Let’s call him Joe. That is not his real name but he seemed an Honest Joe. He worked in a local government frontline job and I met him covering the opioid epidemic in Ohio. It was a fascinating assignment – partly because the scale of the crisis is so mind-blowingly acute (see The Feed for more), and partly because this was one of the key swing states that handed the White House to Donald Trump.
So I had chance to chat at length to several voters who shifted to the populist billionaire Republican. They included a senior public official who, when I talked about visiting Damascus and reporting on the refugee crisis, asked me what Syrians were really like; he had obviously overdosed on Fox TV. But for all their myopic hostility to some outsiders and hatred of distant elites, these were decent people living in often-distressed communities that felt a long way from Washington.
I talked to Joe about his support for Trump, about serving in the Marines, about the opioid crisis, about life in his home town. He was warm and well-informed, still supportive of the president but wishing Trump would shut up on social media. Then the subject of gay rights came up. Joe admitted that he used to joke with his buddies when he saw ‘faggots’ in the street, having been brought up in a world that viewed homosexuality as an aberration like so many in Middle America. This is, remember, a far more religious country than our own.
Joe told me that about six years ago, a family member invited him to a civil union with her partner. He recoiled at the idea and refused to attend such an diabolical event. But then he began to talk more with her and to hang out with a gay man at his workplace. ‘This guy was the funniest guy I ever met and so good at his job,’ he said of his colleague. Slowly but surely, his hardline views shifted as he saw there was nothing to fear from people with differing sexuality to his own. That they were just ordinary men and women.
So much so that when his relative invited him recently to her same-sex wedding following a change in the law, he was happy to attend. So what would he do if he heard someone make a homophobic comment now? ‘I guess I would shrug it off at work, maybe mention it, maybe not – but if it was to my relative’s face I’d punch them,’ he replied. By the end of our conversation he confessed to having even been to a drag show, smiling as he told how his wife was so amused by the star flirting with him to his squirming discomfort.
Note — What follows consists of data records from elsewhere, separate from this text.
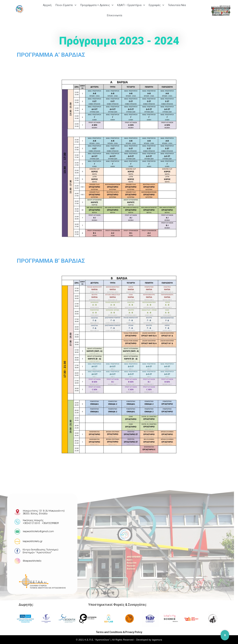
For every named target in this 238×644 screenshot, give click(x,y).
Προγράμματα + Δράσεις (97, 5)
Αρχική (47, 5)
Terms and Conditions (109, 632)
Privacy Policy (134, 632)
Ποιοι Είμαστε (66, 5)
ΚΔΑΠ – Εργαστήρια (131, 5)
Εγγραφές (156, 5)
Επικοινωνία (115, 15)
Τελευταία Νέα (177, 5)
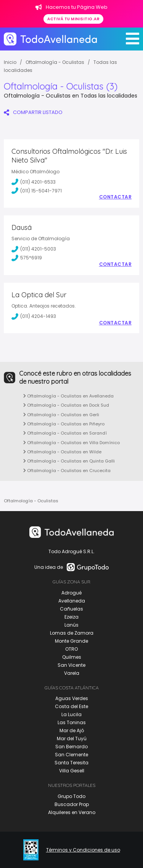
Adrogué (71, 593)
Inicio (10, 62)
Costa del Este (71, 706)
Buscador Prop (72, 804)
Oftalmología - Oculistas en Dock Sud (66, 405)
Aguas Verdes (72, 698)
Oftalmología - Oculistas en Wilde (62, 452)
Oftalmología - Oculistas (55, 62)
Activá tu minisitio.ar (73, 19)
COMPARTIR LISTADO (33, 112)
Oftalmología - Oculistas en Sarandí (65, 433)
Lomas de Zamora (72, 633)
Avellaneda (72, 601)
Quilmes (72, 657)
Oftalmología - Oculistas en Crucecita (67, 471)
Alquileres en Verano (72, 812)
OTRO (71, 649)
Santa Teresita (71, 762)
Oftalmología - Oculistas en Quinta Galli (69, 461)
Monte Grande (71, 641)
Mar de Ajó (72, 730)
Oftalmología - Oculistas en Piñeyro (64, 424)
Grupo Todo (71, 796)
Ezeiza (71, 617)
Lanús (71, 625)
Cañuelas (71, 609)
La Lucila (71, 714)
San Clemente (71, 754)
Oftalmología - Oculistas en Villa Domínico (71, 443)
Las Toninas (72, 722)
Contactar (116, 197)
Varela (72, 673)
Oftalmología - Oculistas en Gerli (61, 415)
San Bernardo (71, 746)
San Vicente (71, 665)
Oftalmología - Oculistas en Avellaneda (68, 396)
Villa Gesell (72, 770)
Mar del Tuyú (72, 738)
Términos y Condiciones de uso (83, 850)
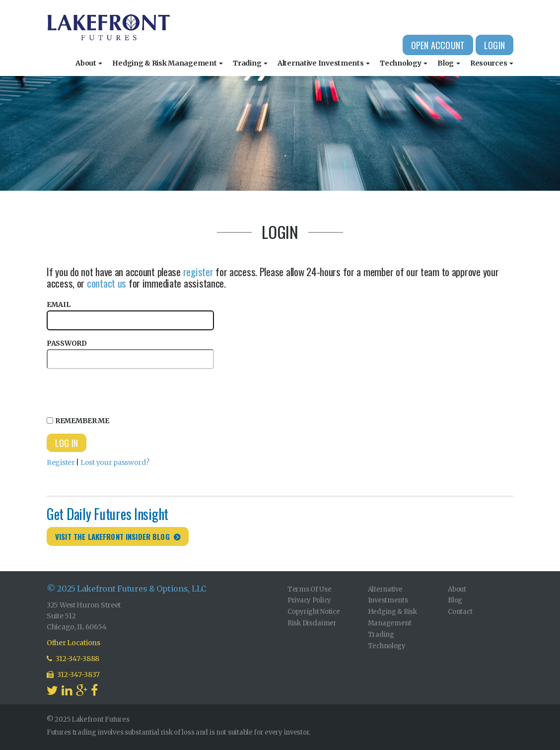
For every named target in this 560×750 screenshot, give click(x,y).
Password (130, 354)
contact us (106, 283)
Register (61, 462)
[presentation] (122, 391)
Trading (250, 63)
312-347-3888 (73, 659)
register (198, 271)
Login (494, 45)
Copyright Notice (314, 611)
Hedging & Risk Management (167, 63)
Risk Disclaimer (312, 623)
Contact (460, 611)
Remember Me (78, 421)
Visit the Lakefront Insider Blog (112, 536)
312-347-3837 (73, 675)
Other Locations (73, 643)
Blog (449, 63)
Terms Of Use (309, 589)
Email (130, 315)
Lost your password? (115, 462)
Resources (491, 63)
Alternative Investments (324, 63)
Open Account (438, 45)
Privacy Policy (309, 600)
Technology (404, 63)
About (89, 63)
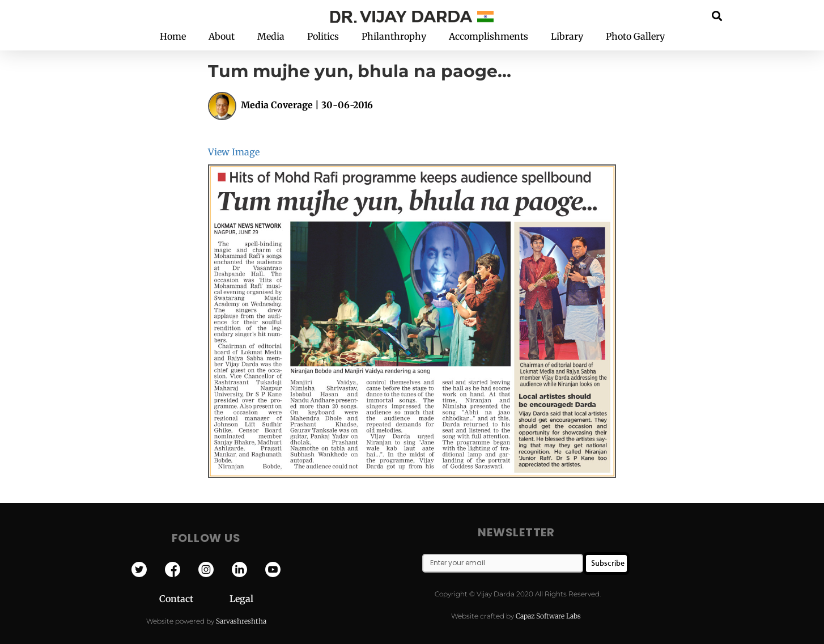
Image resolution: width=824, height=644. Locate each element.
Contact (194, 599)
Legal (241, 599)
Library (567, 36)
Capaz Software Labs (548, 616)
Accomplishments (489, 36)
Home (173, 36)
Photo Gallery (635, 36)
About (222, 36)
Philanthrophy (394, 36)
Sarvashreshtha (241, 621)
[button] (717, 15)
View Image (233, 152)
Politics (323, 36)
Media (271, 36)
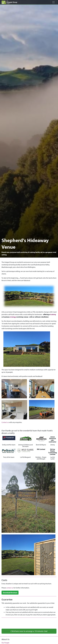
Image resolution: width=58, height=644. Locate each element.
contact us (10, 588)
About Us (5, 639)
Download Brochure (10, 592)
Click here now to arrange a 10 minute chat (29, 631)
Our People (5, 642)
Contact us (5, 422)
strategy (13, 317)
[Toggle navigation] (53, 2)
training (53, 314)
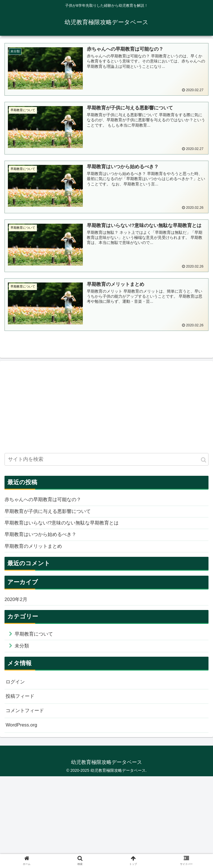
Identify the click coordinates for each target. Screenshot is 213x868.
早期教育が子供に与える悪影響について (50, 513)
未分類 (22, 650)
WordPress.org (23, 732)
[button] (204, 461)
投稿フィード (21, 702)
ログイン (16, 687)
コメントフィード (26, 717)
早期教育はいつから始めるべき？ (43, 537)
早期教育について (35, 638)
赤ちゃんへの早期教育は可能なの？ (45, 501)
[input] (106, 460)
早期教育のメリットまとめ (35, 549)
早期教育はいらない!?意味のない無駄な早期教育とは (65, 525)
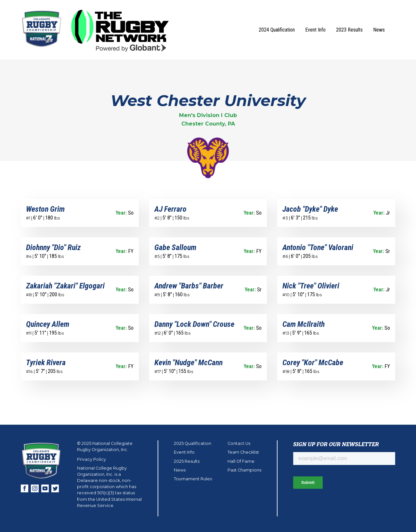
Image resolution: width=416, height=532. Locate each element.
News (379, 30)
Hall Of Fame (241, 461)
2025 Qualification (192, 443)
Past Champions (244, 470)
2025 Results (187, 461)
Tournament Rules (193, 479)
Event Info (315, 30)
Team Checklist (243, 452)
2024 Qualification (277, 30)
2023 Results (349, 30)
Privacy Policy (91, 459)
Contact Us (239, 443)
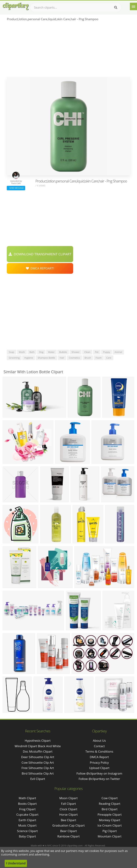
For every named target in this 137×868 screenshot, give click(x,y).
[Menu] (133, 6)
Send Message (16, 188)
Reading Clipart (109, 804)
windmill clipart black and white (38, 746)
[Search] (116, 7)
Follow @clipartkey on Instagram (99, 773)
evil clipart (38, 779)
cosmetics (74, 358)
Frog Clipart (27, 809)
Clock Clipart (69, 809)
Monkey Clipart (110, 820)
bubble (63, 352)
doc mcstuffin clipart (38, 751)
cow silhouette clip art (38, 763)
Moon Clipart (68, 798)
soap (11, 352)
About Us (99, 741)
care (109, 358)
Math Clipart (28, 798)
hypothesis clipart (38, 741)
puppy (106, 352)
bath (32, 352)
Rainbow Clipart (68, 836)
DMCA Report (99, 757)
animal (118, 352)
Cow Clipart (110, 798)
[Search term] (76, 7)
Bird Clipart (109, 809)
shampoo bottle (46, 358)
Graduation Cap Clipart (68, 825)
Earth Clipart (27, 820)
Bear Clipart (68, 831)
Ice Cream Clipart (109, 825)
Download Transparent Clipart (40, 254)
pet (97, 352)
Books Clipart (27, 804)
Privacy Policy (99, 763)
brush (88, 358)
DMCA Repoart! (40, 268)
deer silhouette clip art (38, 757)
Joe’s story in many ways underlines the march of gay and lesbian equality. It may have felt frustratingly slow for campaigners as they struggled against bile and bigotry. Yet in societal terms, change has come astonishingly quickly. I remember the hideous jokes made on this subject in my childhood playgrounds, the crass caricatures deemed acceptable on prime time television comedies, the tabloid newspaper coverage when an Aids epidemic exploded, the ban on ‘promotion’ of homosexuality as ‘a pretend family relationship’1.